First, it will work out how and where in the solar system the planet was formed by measuring its water and oxygen levels.

It will also delve into the swirling belts, zones, clouds, jetstreams and storms of the atmosphere, measuring the composition, temperature and cloud opacity.

It will map Jupiter’s magnetosphere – that’s the massive region of magnetic field that spreads out into space to a size similar to that of our own moon, and investigate what’s causing amazing auroras that look like our own aurora borealis at its poles.

Finally it will probe Juno’s interior structure by mapping its gravitational and magnetic fields to establish is the core beyond the layers of hydrogen and helium we know about made of a solid material like rock or ice, or something else entirely.

That’s all very interesting, but is there a big picture to all this?

Yes, there is.

That is to learn more about the history of the formation of our solar system, including where we may have come from.

If we can figure out when, where and how Jupiter was formed, it should shed new light on the rest of the planets and the Sun, and provide new insight into how planetary systems form and develop in our galaxy and beyond.

There are around five main theories about where in the solar system Jupiter first came together.

Scientists hope that by figuring out how much water there is on the planet, they will be able to tell whether it formed out of blocks of ice, or not.

That will help them to establish whether Jupiter was made around its current distance from the Sun, or whether it was formed in closer.

And obviously if it formed elsewhere in the system, then that has implications for the formation of the other planets and the Sun.

Juno

What does Juno look like?

Juno is part of a $1.3bn mission that launched August 5th 2011 from Florida.

It is 3.5 metres high and in diameter – about the size of a small car.

But it also has three solar arrays which when fully extended are nine meters long.

So in total it is wide and long enough to fill a basketball pitch,

They need to be this big because Juno is solar powered, and needs to be able to pick up the sunlight, even though it is very far away.

The panels generate 500 watts of power.

So how long is all this going to take?

In total the plan is for Juno to complete 37 orbits of Jupiter.

Because the environment is so hostile, there is no guarantee that will happen.

But if it does, and the mission objectives have been met, then Nasa will purposely guide Juno down into the atmosphere of Jupiter where it will burn up in early 2018.

That’s because Nasa wants to avoid the risk of the craft crash landing on one of Jupiter’s moons and potentially contaminating it with bacteria which had inadvertently been transferred from Earth.

But it won’t just be the craft that will meet a fiery, radioactive end.

Also on board are three Lego figures depicting the astronomer Galileo, the Roman god Jupiter, and the deity’s wife Juno, after which the craft is obviously named.


It sounds pretty interesting.

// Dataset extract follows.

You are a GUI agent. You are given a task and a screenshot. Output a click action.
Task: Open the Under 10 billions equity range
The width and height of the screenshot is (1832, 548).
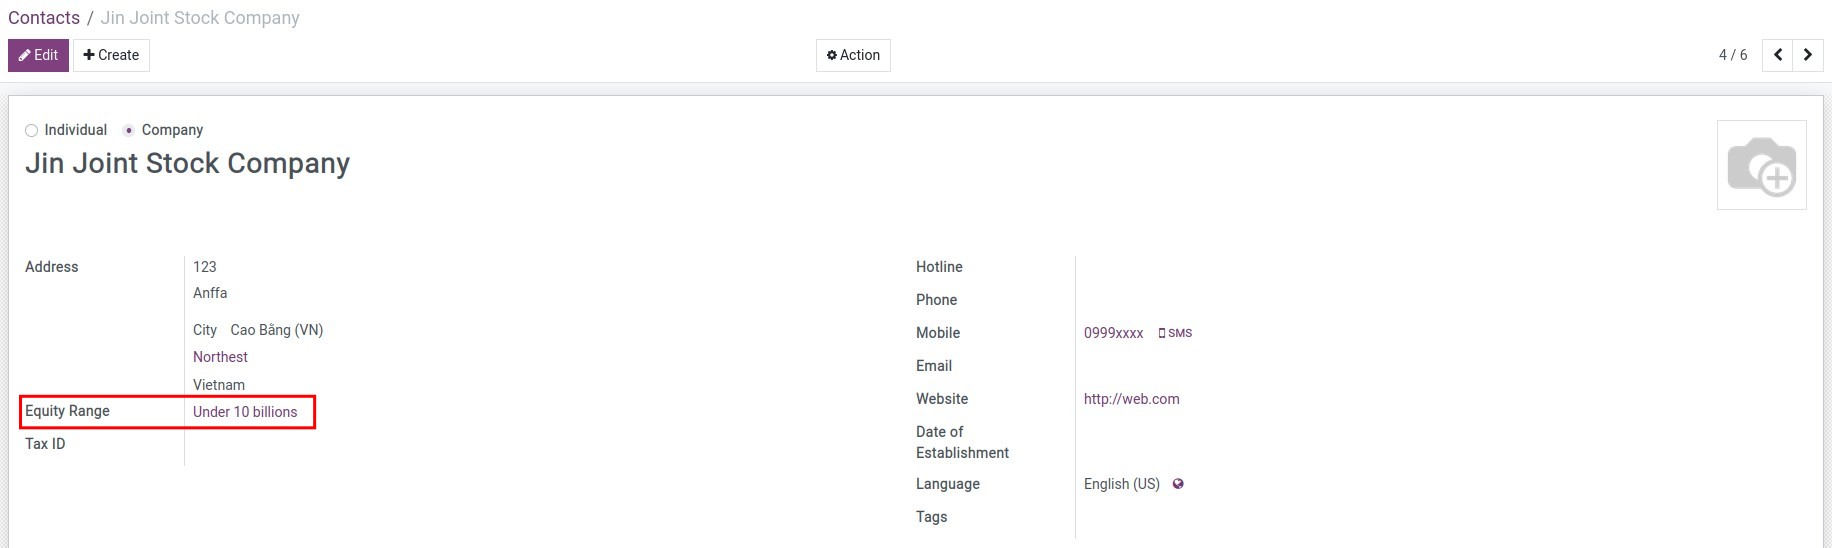click(x=245, y=412)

Anything else I should know?

Juno is a mission of firsts in many respects.

It will be the farthest solar powered spacecraft from Earth, the first space mission to orbit an outer-planet from pole to pole and the first space mission to fly as close as 2,600 miles to Jupiter’s cloud tops.

It will also be the first mission to be designed to operate in the heart of Jupiter’s radiation belts and the first spacecraft to fly 3D-printed titanium parts.

And it will take the highest-resolution images of Jupiter in history.

Stunning pictures we will should hopefully start seeing in just a few weeks time.